Fiamma fainted in chapel this morning. The teachers do not know we make ourselves do it, though they suspect we do. They even had a doctor brought in to examine us, but he said there was nothing wrong with us. He said he had never seen such a healthy group of growing girls. We do look healthy. Our skins are gold with all the sunshine, and our hair and teeth look very white in contrast. Weekdays we wear short-sleeved white blouses and green tunics with their big R's embroidered on our chests and our short green socks. Our tunics are worn four inches from the ground, measured kneeling, so you can see our knobby knees.

Perhaps Fiamma did not make herself faint. Perhaps she just fainted. The girls on the swimming team take turns fainting in chapel. We all know how to do it. Before communion while you are on your knees and have not had any breakfast, you breathe hard a few times, and then you hold your breath and close your eyes. You sweat and start to see diamonds in the dark. You feel yourself rush out of yourself, out and out. Then you come back to the squelch of Miss G's crepe shoes, as she strides along the blue-carpeted aisle to rescue you. She makes you put your head down between your knees, and then she lifts you up and squeezes your arm. Miss G is our swimming teacher, and she is super-strong.

You lean against her as you go down the aisle and feel her breath on your cheek, and the soft swell of her boosie. Your heart flutters, and you see the light streaming in aslant through the narrow, stained-glass windows: red and blue and yellow like a rainbow. Miss G leads you out into the cool of the garden. You sit on the white-washed wall under the loquat tree in your white Sunday dress and undo the mother-of-pearl button at your neck. Miss G sits on the wall beside you and smokes a cigarette, holding it under her hand, so Miss Nieven, our headmistress, who has an M. A. from Oxford, will not notice if she comes upon her suddenly. When Miss G tells you to, you take off your panama hat and set it down on the wall. Then you lean your head against her shoulder. You get to sit there under the cool dark leaves of the loquat tree and feel the breeze lift the hem of your tunic very gently and watch Miss G blow smoke rings until she asks if you feel all right now. Her voice is deep and a little hoarse, like a man's.

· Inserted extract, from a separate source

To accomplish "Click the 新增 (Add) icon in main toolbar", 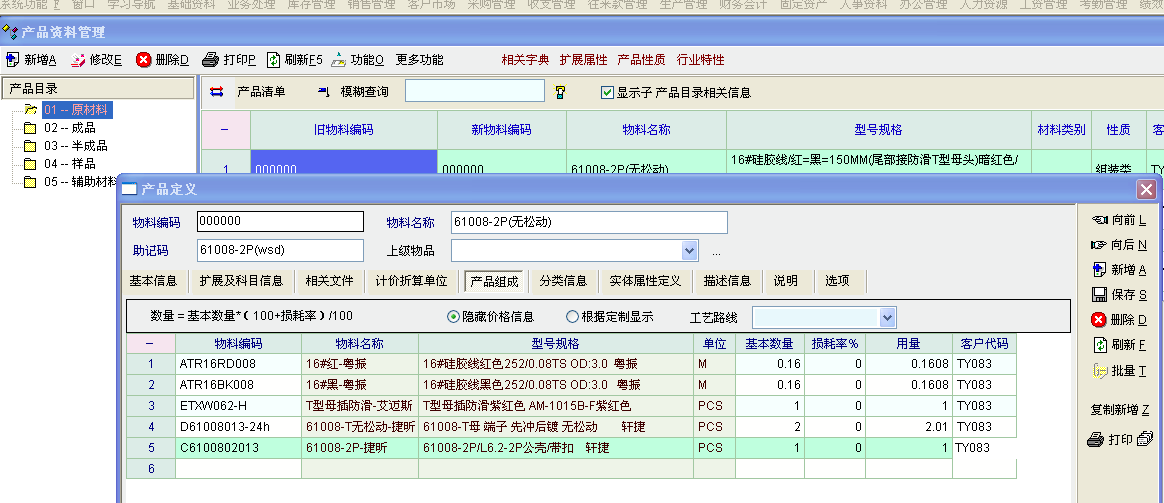I will click(x=12, y=60).
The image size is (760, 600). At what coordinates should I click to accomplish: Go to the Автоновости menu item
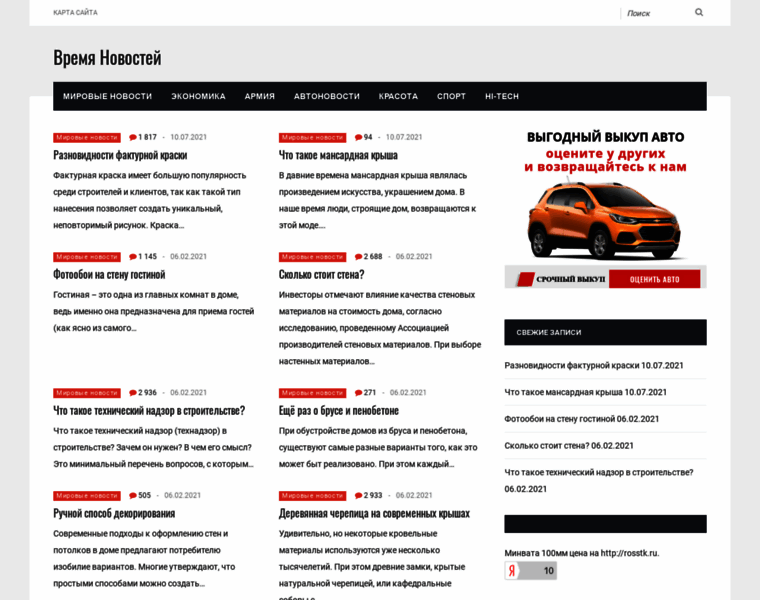326,96
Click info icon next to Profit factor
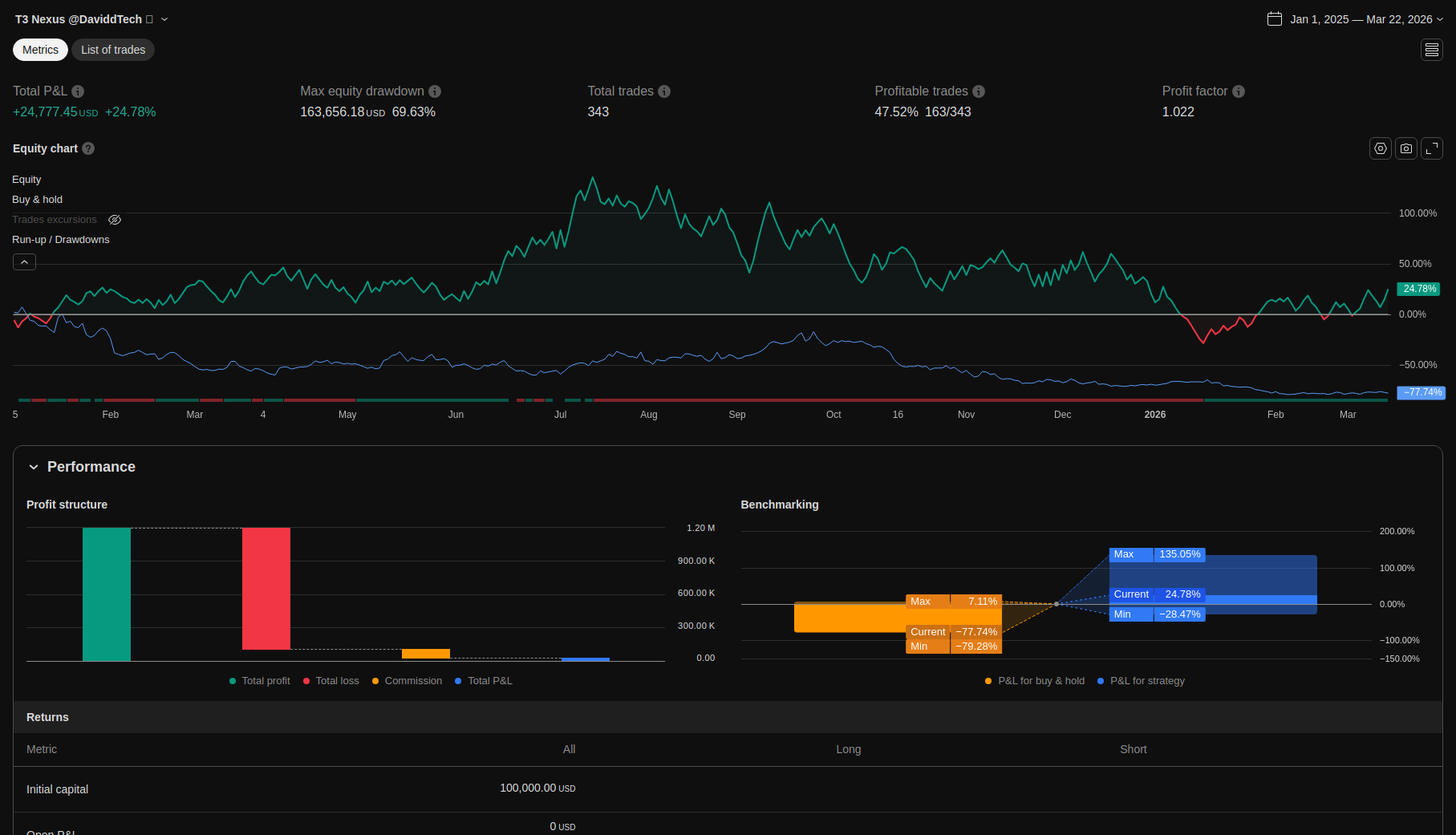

Meg Donovan, who is a beauty and comes from Barbeton, says she thinks Fiamma might be preggie. Meg's mother often fainted when she was preggie. One time Meg saw her mother fall down from the table where she was turning around, having a hem pinned up. Meg has five sisters, and they are all at our school. She says her father says they should name a wing of our school after him because of all the tuition he has had to pay.

Di Radfield, whose thin lips dip at the corner ever since her father committed suicide in the bath, says Meg must be mad. Fiamma has not even got the curse, so how could she be preggie? Ann Lindt wonders who the father could be. There are no men around here except for the night watchman, John Mazaboko, and the servants, and Sir George's bones and those of his dog, Jock. Fuzzie, who wants to be an opera singer like Mimi Coetzee, says, "Maybe you can do it to yourself in the dark if you cross your legs and rock the bed."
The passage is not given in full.